#### [Task 1]
In the chess analysis introduction, on which site and in what month were the dataset's games played?
#### [Task 2]
List every goal of the project that the chess analysis introduction states.
#### [Task 3]
Reproduce the chess analysis introduction from "# Chess Game" to "on win probabilities.", inclusive.

#### [Source extract]
# Chess Game Analysis with Spark

## Introduction
This notebook explores a dataset of chess games played on Lichess in September 2020. The dataset provides information on player ratings, game types, and in-depth annotations for moves, including blunders, mistakes, and inaccuracies.

The goals of this project are:
1. To analyze patterns in chess games, such as errors and win probabilities.
2. To evaluate the impact of player rating and game type on gameplay metrics.
3. To predict game outcomes using machine learning techniques.

The analysis will be conducted using PySpark, allowing us to handle large-scale data efficiently. Key questions addressed include:
- The rate of blunders, mistakes, and inaccuracies per move for different player categories.
- The influence of chess openings on win probabilities.
- The predictability of game outcomes based on gameplay features.

#### [Exercise data]
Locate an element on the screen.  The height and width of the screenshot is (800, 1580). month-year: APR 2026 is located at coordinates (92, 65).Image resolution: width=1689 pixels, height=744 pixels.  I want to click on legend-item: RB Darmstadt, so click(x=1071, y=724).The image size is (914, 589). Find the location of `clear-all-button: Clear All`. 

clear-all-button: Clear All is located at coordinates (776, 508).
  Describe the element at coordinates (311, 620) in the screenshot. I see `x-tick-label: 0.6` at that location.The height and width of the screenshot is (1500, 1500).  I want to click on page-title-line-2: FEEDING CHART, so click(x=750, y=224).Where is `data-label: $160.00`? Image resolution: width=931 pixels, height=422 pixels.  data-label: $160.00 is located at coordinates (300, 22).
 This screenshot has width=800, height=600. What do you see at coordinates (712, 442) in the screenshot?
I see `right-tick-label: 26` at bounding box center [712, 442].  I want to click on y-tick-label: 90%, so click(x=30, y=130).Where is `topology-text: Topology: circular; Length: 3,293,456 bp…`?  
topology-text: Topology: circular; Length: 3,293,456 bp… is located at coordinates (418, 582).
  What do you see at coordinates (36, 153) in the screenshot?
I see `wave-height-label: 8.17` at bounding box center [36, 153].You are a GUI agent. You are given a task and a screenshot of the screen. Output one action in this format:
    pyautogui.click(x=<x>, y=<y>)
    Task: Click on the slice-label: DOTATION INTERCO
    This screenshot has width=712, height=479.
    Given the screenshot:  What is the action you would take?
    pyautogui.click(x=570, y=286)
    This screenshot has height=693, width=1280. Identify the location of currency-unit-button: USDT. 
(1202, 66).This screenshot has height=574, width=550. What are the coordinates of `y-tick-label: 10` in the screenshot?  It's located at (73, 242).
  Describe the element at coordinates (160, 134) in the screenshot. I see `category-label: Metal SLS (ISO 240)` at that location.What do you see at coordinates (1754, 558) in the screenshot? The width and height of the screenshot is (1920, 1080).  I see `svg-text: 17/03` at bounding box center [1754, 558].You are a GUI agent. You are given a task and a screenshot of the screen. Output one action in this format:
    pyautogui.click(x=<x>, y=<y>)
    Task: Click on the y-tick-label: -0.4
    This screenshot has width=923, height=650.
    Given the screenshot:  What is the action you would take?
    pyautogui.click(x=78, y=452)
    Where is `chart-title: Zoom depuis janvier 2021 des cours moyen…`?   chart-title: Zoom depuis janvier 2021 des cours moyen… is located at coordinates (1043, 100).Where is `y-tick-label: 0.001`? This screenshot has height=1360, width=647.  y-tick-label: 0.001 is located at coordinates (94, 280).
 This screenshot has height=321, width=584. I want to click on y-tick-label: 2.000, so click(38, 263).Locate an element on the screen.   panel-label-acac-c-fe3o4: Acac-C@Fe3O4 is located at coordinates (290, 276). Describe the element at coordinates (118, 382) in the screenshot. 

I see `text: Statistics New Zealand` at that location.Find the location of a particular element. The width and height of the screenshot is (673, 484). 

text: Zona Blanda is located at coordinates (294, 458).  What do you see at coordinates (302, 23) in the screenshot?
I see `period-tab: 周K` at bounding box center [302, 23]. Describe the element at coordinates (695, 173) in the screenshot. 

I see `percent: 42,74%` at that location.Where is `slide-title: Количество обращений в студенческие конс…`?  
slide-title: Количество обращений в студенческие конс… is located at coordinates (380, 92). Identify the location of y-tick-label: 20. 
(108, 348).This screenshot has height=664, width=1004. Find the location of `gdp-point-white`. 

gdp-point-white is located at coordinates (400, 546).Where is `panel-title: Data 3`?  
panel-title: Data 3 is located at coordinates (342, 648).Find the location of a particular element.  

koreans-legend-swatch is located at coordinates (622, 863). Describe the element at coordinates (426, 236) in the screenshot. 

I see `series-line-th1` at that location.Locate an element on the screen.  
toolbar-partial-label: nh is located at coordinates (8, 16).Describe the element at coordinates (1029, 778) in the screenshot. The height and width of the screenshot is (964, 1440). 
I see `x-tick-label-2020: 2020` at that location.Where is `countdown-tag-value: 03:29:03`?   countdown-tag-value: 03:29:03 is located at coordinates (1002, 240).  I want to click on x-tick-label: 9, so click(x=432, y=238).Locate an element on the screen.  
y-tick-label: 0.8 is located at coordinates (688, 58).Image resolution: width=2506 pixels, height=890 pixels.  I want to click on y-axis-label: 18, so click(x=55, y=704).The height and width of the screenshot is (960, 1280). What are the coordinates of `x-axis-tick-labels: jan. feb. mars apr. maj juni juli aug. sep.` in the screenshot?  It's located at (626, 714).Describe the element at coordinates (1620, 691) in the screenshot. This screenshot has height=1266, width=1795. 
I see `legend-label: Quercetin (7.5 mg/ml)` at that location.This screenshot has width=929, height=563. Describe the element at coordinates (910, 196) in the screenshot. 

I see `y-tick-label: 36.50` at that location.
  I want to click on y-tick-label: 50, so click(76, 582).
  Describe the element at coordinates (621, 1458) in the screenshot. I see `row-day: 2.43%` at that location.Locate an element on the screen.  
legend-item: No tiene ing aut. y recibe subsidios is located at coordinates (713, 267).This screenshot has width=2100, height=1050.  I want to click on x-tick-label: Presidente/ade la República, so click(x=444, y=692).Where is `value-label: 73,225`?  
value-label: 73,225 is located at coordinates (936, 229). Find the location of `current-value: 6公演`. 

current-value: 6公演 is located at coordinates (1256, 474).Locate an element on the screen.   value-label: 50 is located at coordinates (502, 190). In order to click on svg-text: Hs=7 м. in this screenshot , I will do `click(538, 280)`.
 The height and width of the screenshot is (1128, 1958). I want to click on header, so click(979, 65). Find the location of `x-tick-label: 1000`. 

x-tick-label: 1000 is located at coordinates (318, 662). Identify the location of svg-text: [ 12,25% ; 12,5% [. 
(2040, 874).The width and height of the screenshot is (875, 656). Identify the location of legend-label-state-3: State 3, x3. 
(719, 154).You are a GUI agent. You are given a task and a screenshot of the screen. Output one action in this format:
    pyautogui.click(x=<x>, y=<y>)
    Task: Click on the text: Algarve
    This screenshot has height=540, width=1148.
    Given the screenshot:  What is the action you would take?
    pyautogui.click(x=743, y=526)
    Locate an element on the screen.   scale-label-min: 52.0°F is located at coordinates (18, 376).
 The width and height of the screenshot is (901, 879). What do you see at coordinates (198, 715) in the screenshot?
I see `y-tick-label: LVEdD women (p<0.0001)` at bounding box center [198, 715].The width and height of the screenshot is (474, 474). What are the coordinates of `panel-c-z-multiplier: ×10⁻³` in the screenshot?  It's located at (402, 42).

#### [Your solution 1]
Lichess, in September 2020.

#### [Your solution 2]
1. To analyze patterns in chess games, such as errors and win probabilities.
2. To evaluate the impact of player rating and game type on gameplay metrics.
3. To predict game outcomes using machine learning techniques.

#### [Your solution 3]
# Chess Game Analysis with Spark

## Introduction
This notebook explores a dataset of chess games played on Lichess in September 2020. The dataset provides information on player ratings, game types, and in-depth annotations for moves, including blunders, mistakes, and inaccuracies.

The goals of this project are:
1. To analyze patterns in chess games, such as errors and win probabilities.
2. To evaluate the impact of player rating and game type on gameplay metrics.
3. To predict game outcomes using machine learning techniques.

The analysis will be conducted using PySpark, allowing us to handle large-scale data efficiently. Key questions addressed include:
- The rate of blunders, mistakes, and inaccuracies per move for different player categories.
- The influence of chess openings on win probabilities.